## [Job]
Copy the text of each of the following entries word for word, omitting the pictures.

## [Input data]
──────
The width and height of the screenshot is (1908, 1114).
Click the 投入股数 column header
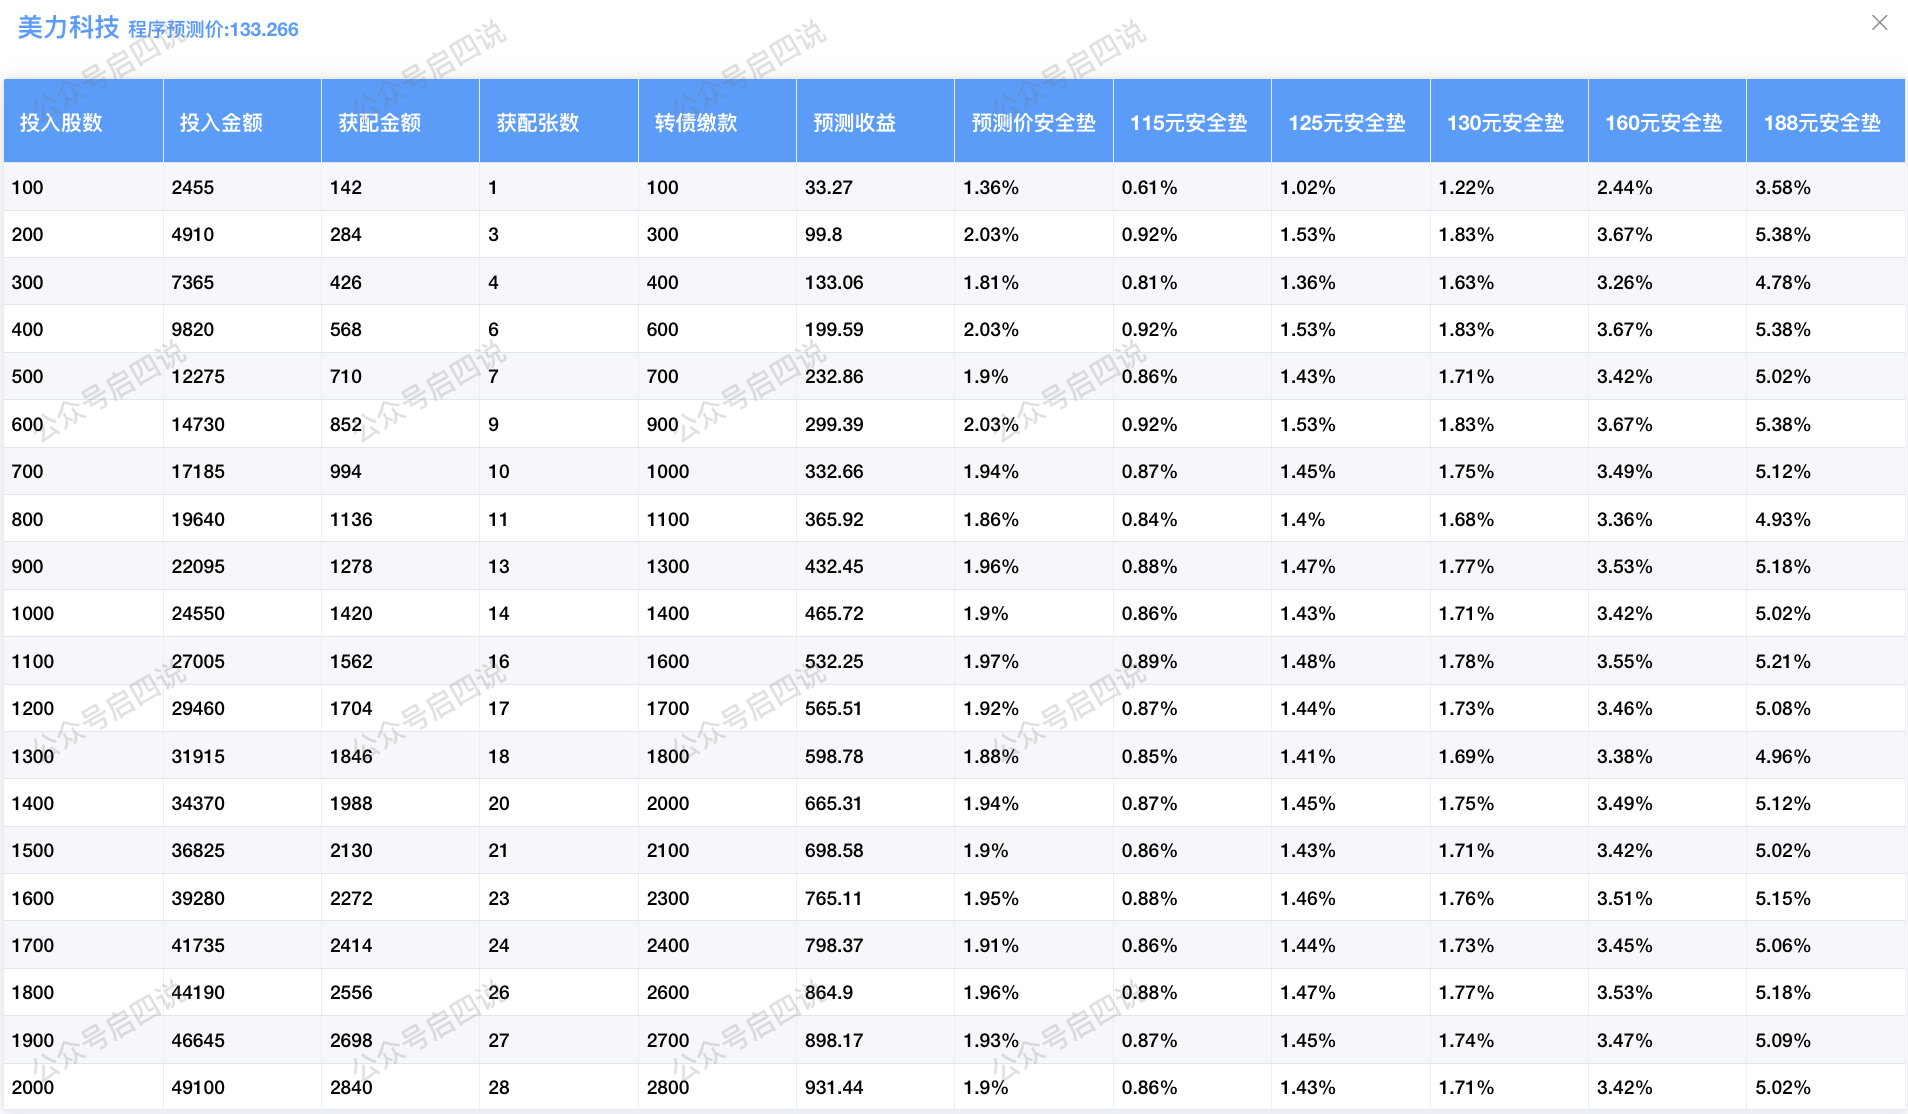coord(61,123)
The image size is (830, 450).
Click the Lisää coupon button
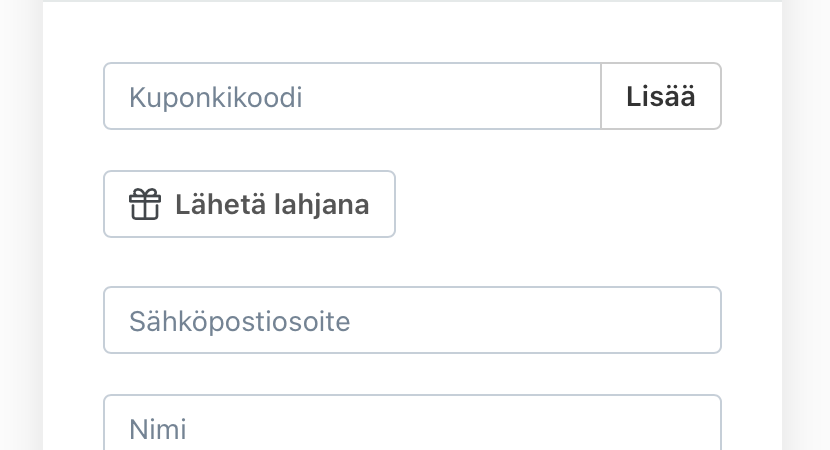click(661, 97)
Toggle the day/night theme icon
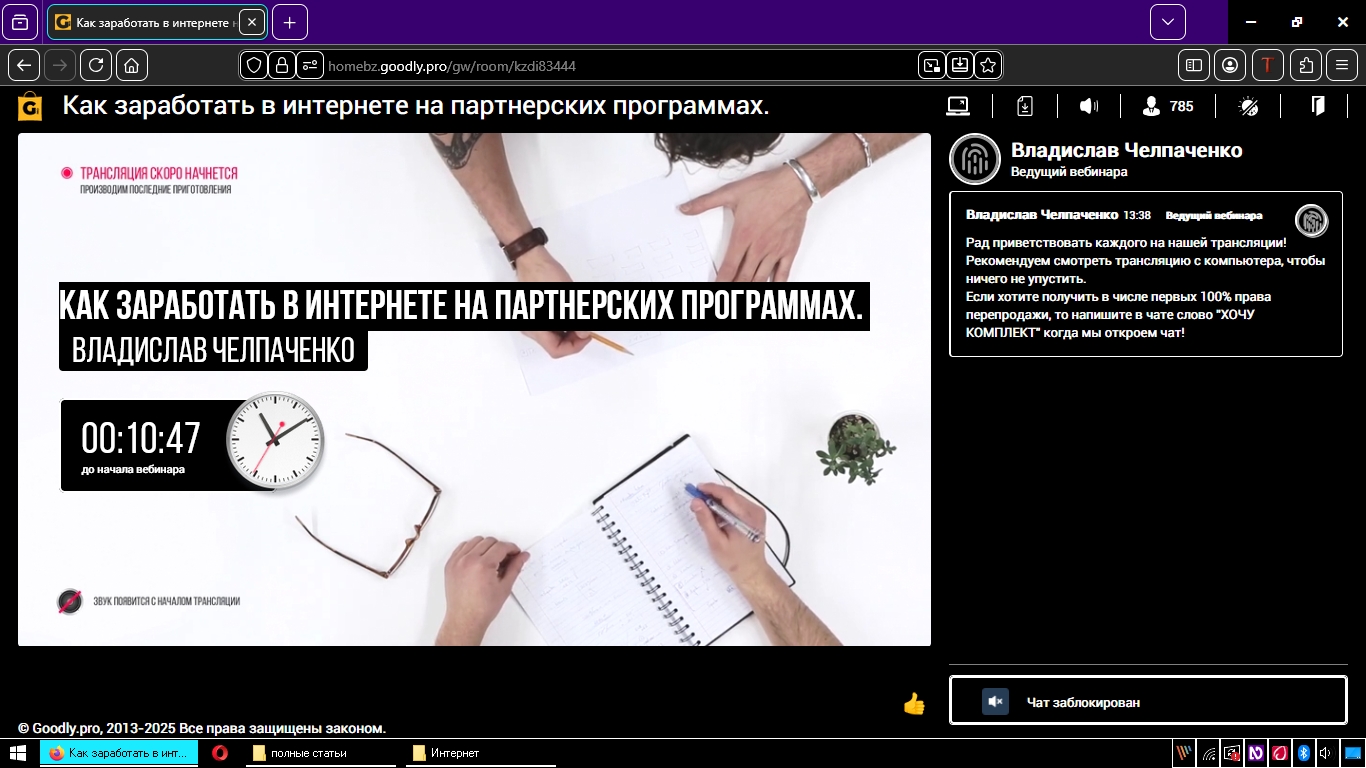Screen dimensions: 1366x768 (1248, 106)
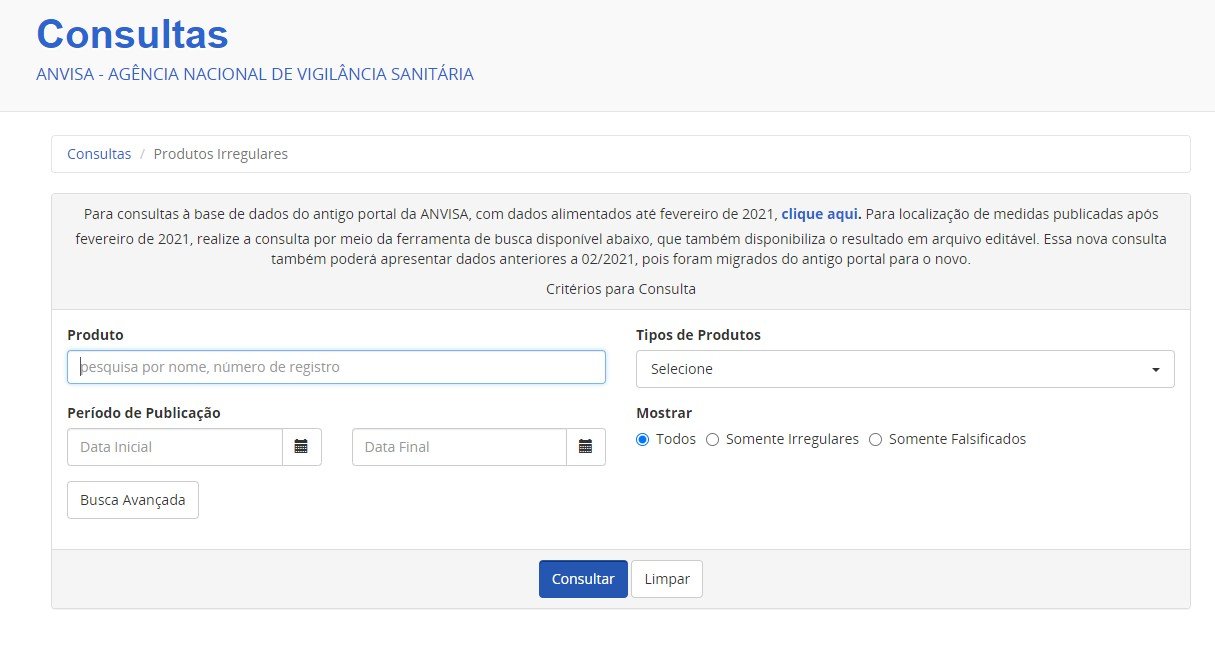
──────
## [Written response]
The width and height of the screenshot is (1908, 1114).
Click the 投入股数 column header
coord(61,123)
The image size is (830, 450).
Click the Lisää coupon button
click(661, 97)
Toggle the day/night theme icon
Screen dimensions: 1366x768 (1248, 106)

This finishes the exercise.